Work instructions: Return each of the lines below without any change, covering all of the records.

[Stored items]
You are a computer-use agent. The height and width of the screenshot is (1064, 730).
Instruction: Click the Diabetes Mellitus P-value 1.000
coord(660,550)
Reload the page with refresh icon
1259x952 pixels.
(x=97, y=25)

Solved exercise:
You are a computer-use agent. The height and width of the screenshot is (1064, 730).
Instruction: Click the Diabetes Mellitus P-value 1.000
coord(660,550)
Reload the page with refresh icon
1259x952 pixels.
(x=97, y=25)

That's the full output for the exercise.